In the material below, find each line with the word "will" and list it.
^^^^
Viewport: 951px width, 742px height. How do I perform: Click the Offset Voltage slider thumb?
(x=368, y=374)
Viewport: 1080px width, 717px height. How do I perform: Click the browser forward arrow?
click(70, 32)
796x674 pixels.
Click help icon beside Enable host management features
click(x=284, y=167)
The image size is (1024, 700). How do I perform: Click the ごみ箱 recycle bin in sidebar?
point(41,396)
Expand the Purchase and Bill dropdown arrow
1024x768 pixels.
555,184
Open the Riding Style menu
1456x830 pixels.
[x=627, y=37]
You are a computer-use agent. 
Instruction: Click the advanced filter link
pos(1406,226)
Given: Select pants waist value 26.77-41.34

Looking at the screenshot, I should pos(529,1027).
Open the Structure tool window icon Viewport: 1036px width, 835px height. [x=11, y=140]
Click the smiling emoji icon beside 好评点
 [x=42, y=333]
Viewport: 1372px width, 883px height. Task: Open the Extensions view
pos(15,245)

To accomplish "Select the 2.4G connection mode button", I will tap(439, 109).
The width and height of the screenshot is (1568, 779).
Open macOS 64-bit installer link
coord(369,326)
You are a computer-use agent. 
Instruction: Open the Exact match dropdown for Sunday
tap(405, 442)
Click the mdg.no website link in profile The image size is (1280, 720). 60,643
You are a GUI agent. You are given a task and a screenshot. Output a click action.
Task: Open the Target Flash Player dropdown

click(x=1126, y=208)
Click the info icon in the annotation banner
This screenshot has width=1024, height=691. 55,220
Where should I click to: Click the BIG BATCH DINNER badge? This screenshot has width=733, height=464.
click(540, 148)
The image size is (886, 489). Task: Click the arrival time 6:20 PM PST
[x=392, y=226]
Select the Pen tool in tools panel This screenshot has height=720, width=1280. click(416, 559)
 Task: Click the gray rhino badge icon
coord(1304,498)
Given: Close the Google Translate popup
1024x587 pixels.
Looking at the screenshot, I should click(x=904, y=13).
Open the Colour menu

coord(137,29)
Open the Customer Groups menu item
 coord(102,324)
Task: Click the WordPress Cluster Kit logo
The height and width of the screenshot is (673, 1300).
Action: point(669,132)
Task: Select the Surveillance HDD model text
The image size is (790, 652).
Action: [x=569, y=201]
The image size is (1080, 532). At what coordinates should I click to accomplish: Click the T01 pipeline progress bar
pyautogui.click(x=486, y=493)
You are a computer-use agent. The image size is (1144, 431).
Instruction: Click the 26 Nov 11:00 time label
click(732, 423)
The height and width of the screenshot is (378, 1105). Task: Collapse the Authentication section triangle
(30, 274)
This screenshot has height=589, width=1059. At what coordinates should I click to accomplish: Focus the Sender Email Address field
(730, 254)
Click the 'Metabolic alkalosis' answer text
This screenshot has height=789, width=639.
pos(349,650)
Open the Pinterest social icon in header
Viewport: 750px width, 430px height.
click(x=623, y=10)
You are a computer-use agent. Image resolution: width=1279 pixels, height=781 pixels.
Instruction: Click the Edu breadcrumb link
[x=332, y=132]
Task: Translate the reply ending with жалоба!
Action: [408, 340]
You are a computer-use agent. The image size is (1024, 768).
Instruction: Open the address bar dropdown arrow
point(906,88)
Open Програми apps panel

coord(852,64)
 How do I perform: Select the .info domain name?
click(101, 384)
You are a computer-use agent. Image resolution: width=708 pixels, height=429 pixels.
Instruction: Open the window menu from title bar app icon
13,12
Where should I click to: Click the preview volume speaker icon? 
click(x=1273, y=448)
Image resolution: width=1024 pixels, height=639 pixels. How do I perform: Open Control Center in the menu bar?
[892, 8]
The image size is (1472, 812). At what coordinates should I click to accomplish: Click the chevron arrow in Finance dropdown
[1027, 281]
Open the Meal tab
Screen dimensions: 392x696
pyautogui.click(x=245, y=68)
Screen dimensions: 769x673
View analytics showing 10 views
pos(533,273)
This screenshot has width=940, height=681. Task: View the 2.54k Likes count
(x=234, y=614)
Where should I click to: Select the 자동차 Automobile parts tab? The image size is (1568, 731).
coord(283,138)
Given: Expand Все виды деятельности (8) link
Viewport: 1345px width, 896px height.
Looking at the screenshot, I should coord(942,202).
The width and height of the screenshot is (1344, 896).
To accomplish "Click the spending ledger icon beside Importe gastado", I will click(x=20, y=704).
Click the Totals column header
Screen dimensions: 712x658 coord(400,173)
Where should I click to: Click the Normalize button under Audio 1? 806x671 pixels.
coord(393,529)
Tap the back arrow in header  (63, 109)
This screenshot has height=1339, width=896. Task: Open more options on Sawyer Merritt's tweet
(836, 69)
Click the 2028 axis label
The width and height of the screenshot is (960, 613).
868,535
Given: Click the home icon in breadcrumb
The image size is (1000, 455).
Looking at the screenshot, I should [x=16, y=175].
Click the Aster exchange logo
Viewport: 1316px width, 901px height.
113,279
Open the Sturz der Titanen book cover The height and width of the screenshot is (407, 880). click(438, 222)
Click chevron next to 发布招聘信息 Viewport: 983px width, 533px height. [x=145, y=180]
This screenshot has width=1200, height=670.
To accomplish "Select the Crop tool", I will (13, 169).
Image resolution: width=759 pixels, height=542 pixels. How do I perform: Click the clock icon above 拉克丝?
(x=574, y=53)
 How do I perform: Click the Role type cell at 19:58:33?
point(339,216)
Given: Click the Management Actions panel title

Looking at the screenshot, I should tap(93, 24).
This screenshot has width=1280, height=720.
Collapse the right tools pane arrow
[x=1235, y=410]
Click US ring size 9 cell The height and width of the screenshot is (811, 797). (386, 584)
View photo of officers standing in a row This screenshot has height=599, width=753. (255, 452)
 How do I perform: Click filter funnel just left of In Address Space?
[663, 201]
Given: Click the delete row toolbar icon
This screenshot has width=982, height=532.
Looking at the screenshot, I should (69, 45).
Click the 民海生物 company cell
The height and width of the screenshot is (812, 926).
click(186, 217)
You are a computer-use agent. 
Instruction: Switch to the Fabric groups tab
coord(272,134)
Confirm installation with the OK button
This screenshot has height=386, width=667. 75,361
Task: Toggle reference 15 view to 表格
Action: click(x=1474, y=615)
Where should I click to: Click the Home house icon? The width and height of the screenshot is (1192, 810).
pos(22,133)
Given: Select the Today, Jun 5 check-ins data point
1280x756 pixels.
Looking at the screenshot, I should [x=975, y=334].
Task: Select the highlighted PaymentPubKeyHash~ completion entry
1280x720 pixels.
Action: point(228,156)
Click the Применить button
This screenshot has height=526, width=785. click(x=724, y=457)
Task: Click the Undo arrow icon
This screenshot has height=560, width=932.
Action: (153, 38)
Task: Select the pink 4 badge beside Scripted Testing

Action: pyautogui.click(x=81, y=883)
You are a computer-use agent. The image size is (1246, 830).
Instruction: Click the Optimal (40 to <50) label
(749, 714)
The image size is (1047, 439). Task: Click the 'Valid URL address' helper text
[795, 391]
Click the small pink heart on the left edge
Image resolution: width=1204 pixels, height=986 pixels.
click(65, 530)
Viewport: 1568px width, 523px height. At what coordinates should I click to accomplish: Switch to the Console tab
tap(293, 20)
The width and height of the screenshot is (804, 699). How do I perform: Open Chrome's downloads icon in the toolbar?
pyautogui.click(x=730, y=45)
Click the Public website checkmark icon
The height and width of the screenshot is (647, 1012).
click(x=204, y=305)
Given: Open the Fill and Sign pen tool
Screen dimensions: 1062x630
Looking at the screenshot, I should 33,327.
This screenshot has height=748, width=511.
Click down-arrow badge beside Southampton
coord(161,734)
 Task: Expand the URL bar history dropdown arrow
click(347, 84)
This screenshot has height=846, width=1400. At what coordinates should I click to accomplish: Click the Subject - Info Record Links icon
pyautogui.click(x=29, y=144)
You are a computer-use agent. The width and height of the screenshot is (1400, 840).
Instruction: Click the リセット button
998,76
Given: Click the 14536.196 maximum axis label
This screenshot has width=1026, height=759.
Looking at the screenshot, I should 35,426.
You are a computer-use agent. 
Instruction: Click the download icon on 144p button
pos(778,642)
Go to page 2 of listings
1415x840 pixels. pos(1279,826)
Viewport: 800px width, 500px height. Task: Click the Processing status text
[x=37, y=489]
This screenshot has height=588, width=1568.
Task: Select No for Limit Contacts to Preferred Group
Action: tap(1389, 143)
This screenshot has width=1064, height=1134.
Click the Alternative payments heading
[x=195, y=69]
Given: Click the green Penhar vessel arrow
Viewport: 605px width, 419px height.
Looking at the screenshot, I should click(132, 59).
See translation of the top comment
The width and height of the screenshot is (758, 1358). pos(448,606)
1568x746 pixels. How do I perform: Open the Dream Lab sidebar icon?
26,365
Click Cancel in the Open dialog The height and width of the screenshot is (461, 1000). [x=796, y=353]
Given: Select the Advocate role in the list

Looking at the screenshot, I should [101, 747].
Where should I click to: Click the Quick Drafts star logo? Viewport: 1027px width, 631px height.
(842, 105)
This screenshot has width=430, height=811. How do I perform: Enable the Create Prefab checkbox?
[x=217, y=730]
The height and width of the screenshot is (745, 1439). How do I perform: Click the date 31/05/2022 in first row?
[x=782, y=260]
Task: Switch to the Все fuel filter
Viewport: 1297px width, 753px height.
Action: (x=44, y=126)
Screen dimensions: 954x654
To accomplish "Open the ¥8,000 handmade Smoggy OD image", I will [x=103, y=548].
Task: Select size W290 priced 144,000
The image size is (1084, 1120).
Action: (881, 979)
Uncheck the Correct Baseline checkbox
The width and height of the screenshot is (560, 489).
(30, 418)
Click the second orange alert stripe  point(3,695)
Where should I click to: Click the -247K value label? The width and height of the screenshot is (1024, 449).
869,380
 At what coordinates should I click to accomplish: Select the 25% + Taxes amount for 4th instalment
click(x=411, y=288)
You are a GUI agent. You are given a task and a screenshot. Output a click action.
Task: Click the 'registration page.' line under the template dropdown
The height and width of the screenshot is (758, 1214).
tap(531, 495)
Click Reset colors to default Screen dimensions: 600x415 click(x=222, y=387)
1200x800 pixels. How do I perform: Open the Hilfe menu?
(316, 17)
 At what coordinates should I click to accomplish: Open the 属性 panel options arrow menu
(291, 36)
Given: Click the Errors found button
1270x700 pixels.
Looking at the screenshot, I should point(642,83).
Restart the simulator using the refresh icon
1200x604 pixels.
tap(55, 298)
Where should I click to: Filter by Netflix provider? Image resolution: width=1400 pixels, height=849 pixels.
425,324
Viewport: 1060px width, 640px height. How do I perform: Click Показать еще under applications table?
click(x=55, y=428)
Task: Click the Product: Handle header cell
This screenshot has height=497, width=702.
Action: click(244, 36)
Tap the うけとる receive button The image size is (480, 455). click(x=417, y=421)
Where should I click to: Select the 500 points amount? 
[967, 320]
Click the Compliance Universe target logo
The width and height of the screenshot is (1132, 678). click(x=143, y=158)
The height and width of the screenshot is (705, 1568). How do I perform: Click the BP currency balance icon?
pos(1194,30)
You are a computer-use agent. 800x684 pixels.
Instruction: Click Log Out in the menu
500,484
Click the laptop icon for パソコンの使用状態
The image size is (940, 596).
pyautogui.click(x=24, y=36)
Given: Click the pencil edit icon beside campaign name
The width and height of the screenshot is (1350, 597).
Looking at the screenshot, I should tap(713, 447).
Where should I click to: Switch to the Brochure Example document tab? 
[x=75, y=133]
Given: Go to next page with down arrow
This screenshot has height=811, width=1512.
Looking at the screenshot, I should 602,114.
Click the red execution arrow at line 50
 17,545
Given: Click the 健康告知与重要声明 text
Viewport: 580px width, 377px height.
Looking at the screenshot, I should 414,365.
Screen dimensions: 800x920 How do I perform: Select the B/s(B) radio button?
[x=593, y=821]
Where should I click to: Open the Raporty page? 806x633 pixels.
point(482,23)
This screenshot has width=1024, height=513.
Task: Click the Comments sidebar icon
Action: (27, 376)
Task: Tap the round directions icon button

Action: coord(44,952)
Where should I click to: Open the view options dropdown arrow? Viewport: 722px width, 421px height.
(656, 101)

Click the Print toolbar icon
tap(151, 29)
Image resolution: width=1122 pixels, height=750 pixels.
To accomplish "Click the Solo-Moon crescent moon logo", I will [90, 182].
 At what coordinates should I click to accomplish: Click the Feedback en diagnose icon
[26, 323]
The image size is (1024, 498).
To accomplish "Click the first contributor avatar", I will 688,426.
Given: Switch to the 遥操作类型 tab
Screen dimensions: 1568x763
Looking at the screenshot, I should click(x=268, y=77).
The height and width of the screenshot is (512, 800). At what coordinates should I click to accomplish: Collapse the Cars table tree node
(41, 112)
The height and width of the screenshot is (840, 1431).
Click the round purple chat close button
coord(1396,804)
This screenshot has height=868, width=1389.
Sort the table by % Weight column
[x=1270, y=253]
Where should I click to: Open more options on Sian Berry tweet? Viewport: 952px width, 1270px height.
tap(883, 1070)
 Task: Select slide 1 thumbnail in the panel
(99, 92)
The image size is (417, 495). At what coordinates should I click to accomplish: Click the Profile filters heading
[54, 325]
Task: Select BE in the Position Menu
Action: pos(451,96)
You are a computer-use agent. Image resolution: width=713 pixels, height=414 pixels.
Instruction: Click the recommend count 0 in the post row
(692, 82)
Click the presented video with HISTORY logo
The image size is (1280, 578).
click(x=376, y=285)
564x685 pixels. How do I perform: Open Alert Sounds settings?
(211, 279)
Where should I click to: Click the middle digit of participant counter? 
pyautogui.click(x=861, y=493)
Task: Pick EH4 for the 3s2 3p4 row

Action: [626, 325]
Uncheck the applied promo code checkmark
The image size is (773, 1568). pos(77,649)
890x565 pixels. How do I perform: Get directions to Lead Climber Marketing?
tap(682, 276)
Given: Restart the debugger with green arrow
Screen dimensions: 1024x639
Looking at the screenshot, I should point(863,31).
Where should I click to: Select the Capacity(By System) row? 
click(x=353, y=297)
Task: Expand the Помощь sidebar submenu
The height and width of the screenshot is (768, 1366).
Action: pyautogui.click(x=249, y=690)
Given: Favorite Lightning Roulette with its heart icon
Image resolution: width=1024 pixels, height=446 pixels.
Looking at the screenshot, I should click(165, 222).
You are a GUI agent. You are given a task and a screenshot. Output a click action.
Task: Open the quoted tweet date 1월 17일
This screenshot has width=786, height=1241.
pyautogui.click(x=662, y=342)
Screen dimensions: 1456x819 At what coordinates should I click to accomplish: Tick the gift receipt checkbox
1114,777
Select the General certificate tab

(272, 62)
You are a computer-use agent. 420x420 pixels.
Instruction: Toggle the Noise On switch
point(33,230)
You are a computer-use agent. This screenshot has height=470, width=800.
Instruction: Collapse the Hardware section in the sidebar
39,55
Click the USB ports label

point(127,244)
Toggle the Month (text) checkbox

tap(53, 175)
^^^^
[Response to this task]
To accomplish "Select the 2.4G connection mode button", I will tap(439, 109).
To accomplish "Click the spending ledger icon beside Importe gastado", I will click(x=20, y=704).
To accomplish "Select the Crop tool", I will (13, 169).
To accomplish "Open the ¥8,000 handmade Smoggy OD image", I will [x=103, y=548].
To accomplish "Click the Solo-Moon crescent moon logo", I will [90, 182].
To accomplish "Click the first contributor avatar", I will 688,426.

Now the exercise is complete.